I think you get the idea, if I think I will need to configure a different set of rules, policies and settings for something, I look to see if it can fit with another and put it in a « Tower ». Otherwise, I create a new Tower. Don’t confuse a Logical Architecture with an Information Architecture either, this is not where we will be identifying Content Types and navigation for our sites. It just makes it a lot easier later on as we build this SharePoint Governance Plan.
Here is what it can look like when we begin:
As we continue our Governance Plan, we will define things like « Site Templates », « Retention Policies », « Site Management » and many other things. I usually keep coming back to my logical architecture to update my towers with some of these things we will define. For example, if we later on decide that we will have 6 different Site Templates and that two of them will be for Collaboration and will come with 100GB Site Quotas; I will take these two and put them in the appropriate « Tower ». This way, when I am closer to the finished SharePoint Governance Plan, I can quickly gander at the Logical Architecture and know what in entails.

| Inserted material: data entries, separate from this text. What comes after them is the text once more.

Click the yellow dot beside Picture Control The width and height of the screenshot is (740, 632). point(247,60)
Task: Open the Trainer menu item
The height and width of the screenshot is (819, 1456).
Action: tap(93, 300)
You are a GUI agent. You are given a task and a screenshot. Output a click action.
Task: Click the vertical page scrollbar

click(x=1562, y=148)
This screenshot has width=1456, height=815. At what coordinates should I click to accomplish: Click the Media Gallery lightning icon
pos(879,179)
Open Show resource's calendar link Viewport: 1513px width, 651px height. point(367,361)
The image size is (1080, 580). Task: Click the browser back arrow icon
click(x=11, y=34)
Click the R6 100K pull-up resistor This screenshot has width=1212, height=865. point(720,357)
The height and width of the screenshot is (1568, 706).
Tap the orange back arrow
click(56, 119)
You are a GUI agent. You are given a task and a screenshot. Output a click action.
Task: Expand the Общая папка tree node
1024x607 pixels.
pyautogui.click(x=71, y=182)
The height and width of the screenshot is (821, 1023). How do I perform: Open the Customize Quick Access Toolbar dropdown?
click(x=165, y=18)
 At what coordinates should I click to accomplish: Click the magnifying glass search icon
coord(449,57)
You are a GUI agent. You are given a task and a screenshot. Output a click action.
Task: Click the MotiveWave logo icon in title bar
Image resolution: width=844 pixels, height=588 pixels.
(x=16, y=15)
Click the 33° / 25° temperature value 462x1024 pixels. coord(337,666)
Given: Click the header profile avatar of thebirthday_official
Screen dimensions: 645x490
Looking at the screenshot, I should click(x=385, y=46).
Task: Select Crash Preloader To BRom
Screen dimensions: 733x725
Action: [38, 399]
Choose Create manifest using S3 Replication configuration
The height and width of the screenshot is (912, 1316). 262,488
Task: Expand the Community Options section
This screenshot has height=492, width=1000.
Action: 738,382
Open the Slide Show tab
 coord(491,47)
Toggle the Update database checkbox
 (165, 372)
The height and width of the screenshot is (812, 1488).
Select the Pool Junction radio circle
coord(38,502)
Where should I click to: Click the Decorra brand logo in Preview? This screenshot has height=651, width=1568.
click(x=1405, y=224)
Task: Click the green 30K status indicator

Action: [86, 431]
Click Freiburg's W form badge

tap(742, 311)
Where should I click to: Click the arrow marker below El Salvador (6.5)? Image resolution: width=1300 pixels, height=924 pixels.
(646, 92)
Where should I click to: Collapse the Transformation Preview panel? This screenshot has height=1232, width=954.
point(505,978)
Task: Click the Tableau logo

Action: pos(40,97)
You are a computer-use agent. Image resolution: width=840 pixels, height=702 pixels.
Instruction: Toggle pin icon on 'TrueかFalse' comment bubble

Over time, you will see your logical architecture grow into something a little more detailed:
It’s a great way to get a quick overview of your logical architecture and how things relate to each other as well as what paths you are using. Anyone opening or viewing the Governance Plan will see right away what your SharePoint looks like. In my actual plan, I tend to expand each « Tower » and write a summary for it. The diagram is very useful of course but we still need a little more information than that. I find it very useful for my users to be able to « select » one of the towers and get a summary of the rest of the Governance Plan, but applied for this particular tower. Say my Power User or Administrator looks into the Collaboration Tower, the diagram will show him a quick overview and the summary will quickly tell him the policies, rules and settings that automatically apply to this.
Building your SharePoint Logical Architecture for Governance
Personally, my favorite tool to build this is Visio, nothing beats Visio when it comes to Technical diagrams in my opinion. However, there are other tools out there like XMind and Mind Manager to help you build it. What’s important is that you can easily create and manage these « Towers » we’ve built to organize our SharePoint’s logical architecture.
And take it one step at a time, there is no need for you to overthink or put too much details into the logical architecture on day one. Things will change as you build this Governance Plan and even after that, I guarantee it. You might split Collaboration into Ad-Hoc and Project alongside one called Community. But thankfully, you’ll have a SharePoint Governance Committee to make sure you don’t build all of them at once. I won’t lie though, you do need to know SharePoint to be able to successfully complete this step of the Governance Plan. It would be almost impossible to properly split objects into « Towers » if you do not know the impact it will have in the future. You need to know what a Web Application is and what kind of settings can be applied at what level in SharePoint.